The first line to keep is the one containing "This screenshot has width=380, height=482."; restate it and all lines after it through the end of the material, word for word and nothing else.

######

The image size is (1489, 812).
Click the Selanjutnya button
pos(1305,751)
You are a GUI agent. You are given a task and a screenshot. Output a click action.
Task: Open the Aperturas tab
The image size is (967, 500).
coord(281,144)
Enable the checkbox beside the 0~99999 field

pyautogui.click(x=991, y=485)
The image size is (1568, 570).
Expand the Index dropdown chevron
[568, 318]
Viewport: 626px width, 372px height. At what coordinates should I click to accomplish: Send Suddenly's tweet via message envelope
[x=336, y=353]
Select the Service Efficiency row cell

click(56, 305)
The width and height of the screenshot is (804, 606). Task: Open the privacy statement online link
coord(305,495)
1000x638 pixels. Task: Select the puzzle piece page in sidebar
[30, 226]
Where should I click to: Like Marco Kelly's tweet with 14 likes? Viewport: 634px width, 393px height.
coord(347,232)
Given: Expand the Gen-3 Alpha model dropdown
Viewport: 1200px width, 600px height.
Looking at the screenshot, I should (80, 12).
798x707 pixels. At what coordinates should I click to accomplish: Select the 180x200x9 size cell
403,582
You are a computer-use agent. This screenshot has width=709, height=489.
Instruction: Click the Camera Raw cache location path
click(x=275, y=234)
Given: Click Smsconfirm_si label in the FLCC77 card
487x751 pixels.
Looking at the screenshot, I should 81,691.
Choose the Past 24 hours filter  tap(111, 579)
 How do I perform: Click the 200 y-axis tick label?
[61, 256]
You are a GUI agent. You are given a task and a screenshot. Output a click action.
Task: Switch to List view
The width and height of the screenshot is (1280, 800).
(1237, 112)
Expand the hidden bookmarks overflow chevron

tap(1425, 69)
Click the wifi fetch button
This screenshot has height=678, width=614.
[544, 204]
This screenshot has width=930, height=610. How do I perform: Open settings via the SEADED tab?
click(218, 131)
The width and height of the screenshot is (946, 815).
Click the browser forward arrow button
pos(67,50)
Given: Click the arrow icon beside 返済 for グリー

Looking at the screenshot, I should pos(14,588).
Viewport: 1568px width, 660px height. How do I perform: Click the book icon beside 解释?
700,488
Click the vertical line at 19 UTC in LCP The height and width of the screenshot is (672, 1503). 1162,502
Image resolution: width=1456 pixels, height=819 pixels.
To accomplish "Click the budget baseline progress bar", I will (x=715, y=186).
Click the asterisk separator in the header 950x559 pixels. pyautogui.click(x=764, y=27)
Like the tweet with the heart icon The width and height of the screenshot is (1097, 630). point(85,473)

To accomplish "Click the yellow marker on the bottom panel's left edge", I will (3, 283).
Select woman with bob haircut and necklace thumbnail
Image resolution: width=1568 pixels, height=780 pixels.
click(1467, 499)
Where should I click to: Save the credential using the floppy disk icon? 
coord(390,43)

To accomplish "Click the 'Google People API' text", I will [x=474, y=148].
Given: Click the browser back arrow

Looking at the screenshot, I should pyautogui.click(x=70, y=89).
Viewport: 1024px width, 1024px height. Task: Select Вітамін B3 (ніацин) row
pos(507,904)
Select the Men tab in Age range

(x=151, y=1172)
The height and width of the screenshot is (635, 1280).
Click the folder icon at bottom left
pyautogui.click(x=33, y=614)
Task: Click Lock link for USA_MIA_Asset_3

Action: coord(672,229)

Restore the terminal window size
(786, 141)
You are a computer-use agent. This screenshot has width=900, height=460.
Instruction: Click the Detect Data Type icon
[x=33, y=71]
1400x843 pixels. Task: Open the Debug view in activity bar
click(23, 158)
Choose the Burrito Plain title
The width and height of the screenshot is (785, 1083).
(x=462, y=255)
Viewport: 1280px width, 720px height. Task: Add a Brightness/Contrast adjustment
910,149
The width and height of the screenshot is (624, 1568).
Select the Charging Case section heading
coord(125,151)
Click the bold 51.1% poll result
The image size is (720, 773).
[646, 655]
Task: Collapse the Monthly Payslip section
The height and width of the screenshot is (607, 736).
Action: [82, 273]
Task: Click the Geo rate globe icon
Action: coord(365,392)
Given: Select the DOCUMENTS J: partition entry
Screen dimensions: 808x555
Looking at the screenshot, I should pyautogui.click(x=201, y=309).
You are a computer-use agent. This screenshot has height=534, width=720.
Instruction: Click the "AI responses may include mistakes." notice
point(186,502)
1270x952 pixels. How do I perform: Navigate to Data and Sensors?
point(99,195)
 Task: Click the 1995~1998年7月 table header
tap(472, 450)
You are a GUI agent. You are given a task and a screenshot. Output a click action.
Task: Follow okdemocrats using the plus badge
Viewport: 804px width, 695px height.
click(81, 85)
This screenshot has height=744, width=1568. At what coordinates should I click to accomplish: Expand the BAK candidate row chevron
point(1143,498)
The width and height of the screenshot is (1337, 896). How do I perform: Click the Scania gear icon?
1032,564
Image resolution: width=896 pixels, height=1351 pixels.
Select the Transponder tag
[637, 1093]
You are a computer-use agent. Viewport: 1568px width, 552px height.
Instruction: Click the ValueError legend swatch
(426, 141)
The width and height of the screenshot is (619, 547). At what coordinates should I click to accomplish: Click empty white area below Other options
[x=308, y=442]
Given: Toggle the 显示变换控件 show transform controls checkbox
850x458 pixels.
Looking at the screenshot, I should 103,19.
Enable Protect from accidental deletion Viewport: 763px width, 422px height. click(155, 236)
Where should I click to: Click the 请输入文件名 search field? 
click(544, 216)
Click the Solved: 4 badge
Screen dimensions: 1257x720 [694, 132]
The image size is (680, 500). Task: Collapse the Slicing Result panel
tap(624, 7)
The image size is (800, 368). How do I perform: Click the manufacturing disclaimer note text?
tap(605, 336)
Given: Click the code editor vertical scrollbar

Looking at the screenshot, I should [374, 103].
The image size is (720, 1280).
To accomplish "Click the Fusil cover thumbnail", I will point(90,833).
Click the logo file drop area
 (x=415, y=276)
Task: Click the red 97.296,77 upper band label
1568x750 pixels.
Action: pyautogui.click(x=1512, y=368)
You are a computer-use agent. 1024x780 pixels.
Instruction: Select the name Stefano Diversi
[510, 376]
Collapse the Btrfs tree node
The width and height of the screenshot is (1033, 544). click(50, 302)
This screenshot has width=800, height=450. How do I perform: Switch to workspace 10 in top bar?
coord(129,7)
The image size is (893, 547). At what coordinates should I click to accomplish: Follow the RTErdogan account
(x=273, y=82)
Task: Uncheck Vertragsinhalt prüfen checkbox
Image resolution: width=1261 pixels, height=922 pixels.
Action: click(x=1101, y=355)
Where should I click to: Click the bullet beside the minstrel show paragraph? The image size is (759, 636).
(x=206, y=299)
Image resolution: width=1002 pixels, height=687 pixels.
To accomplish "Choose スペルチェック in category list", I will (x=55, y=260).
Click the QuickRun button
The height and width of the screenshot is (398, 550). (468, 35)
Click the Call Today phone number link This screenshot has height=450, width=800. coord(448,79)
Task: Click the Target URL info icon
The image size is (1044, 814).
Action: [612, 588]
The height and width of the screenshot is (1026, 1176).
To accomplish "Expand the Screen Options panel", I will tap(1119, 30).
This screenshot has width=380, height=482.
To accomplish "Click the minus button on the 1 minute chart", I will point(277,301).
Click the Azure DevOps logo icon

######

OUTPUT FOR THIS EXERCISE>
This screenshot has width=380, height=482.
To accomplish "Click the minus button on the 1 minute chart", I will point(277,301).
Click the Azure DevOps logo icon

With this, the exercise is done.